21. A pharmaceutical composition comprising a complex according to claim 4 along with a pharmaceutically acceptable carrier.

22. A method of producing a pharmaceutical composition according to claim 21 comprising admixing said complex with one or more pharmaceutically acceptable ingredients.

23. A method of diagnosing a glioblastoma in an individual, said method comprising

a) contacting brain tissue cells with a peptide according to claim 3, wherein said peptide is associated with a diagnostic agent;

b) detecting the presence of the diagnostic agent; and

c) determining the presence of glioma cells.

24. A method according to claim 23 wherein the brain tissue cells have been obtained from a patient.

25. A method of treating an individual having or suspected of having a glioblastoma, said method comprising administering to said individual a peptide according to claim 3 associated with a therapeutic agent.

26. A method according to claim 25 wherein said peptide is administered by oral administration or injection.

27.-29. (canceled)

30. A method of improving the binding affinity of a peptide according to claim 1 comprising modifying the amino acid sequence of the peptide either by addition, deletion or substitution of amino acid residues and then testing said modified peptide for improved binding affinity with glioma cells.

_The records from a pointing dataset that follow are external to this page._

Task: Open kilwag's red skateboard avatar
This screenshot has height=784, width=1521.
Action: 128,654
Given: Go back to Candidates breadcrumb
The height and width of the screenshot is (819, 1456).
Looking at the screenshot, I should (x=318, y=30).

31. A method according to claim 30 wherein the testing step includes the unmodified peptide as a control so as to compare binding affinities.

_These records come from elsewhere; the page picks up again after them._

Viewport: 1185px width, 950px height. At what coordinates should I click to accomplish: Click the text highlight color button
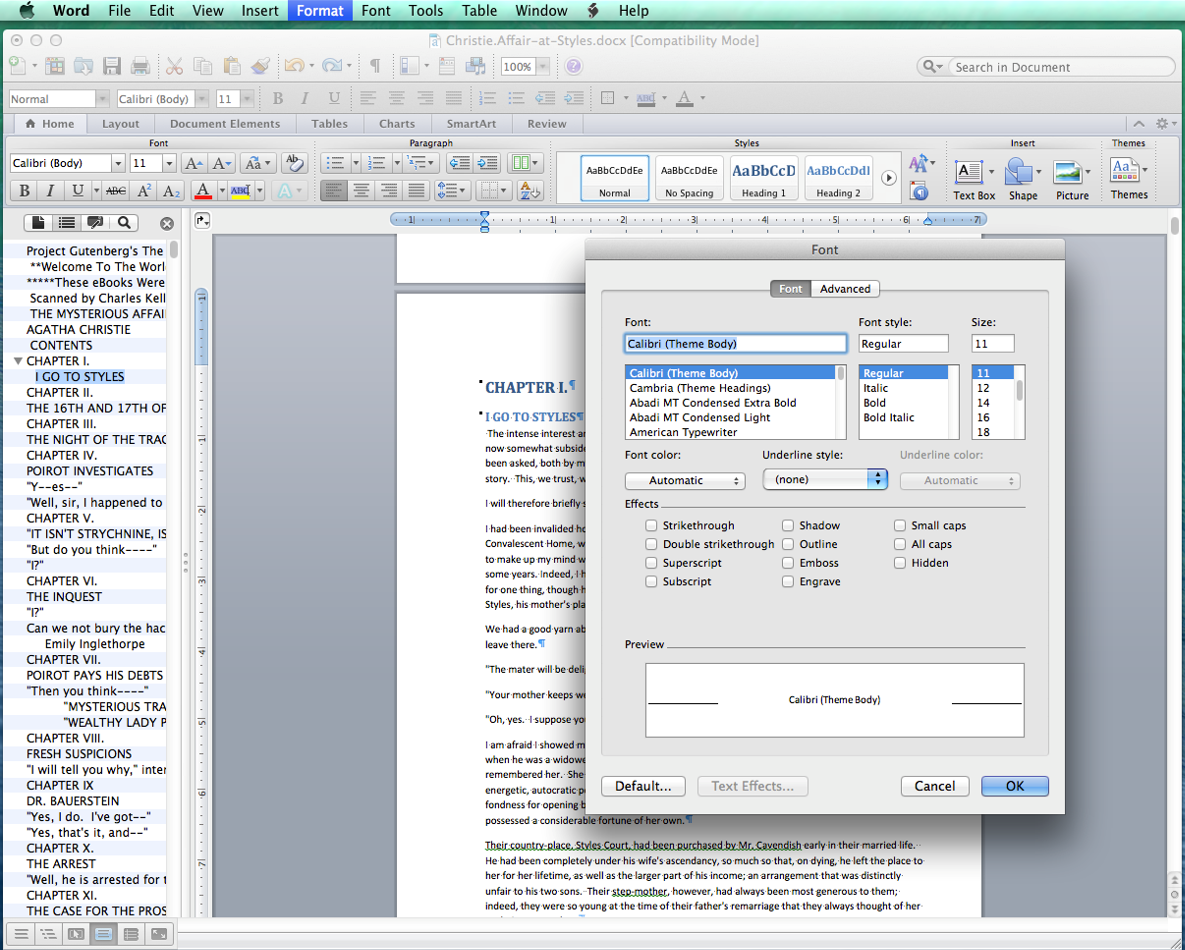(240, 191)
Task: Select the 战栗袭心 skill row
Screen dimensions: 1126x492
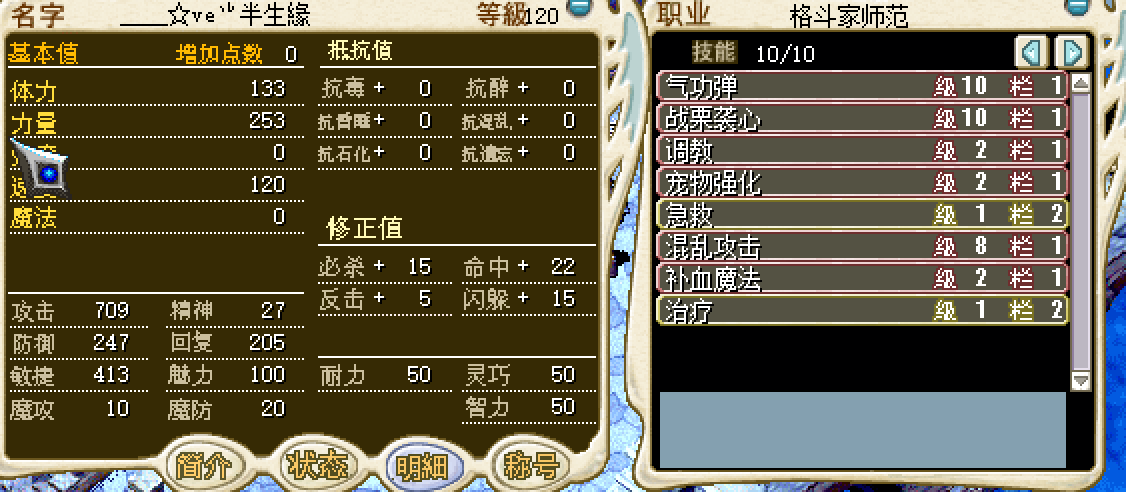Action: 862,118
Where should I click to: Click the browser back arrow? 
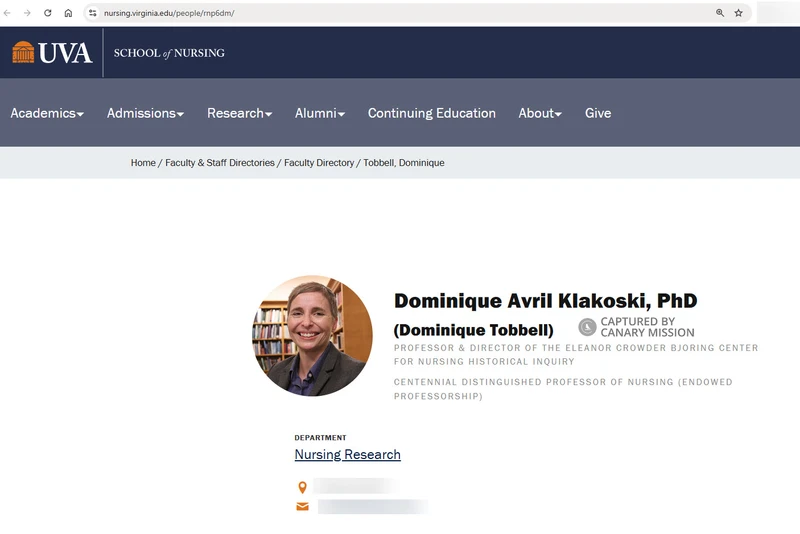click(x=8, y=13)
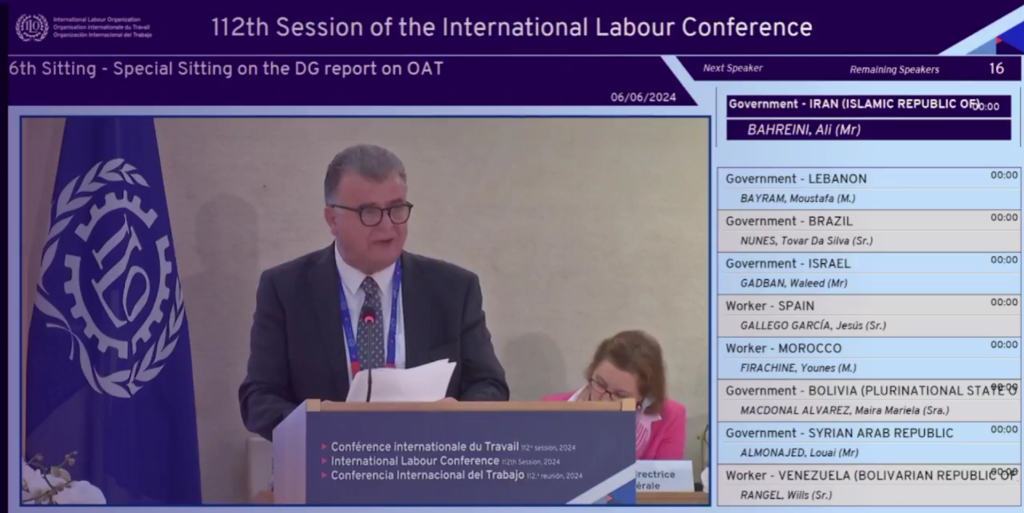Click the Government - Syrian Arab Republic entry

pos(868,442)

32. A method of designing a mimetic of a peptide according to claim 1, the mimetic being capable of binding glioma cells, said method comprising

a) analysing said peptide that is capable of binding glioma cells to determine the amino acid residues essential and important for the activity to define a pharmacophore; and

b) modelling the pharmacophore to design and/or screen candidate mimetics having the ability to bind glioma cells.

33. A method according to claim 34 further comprising a step of assaying binding of a candidate mimetic to glioma cells in vitro.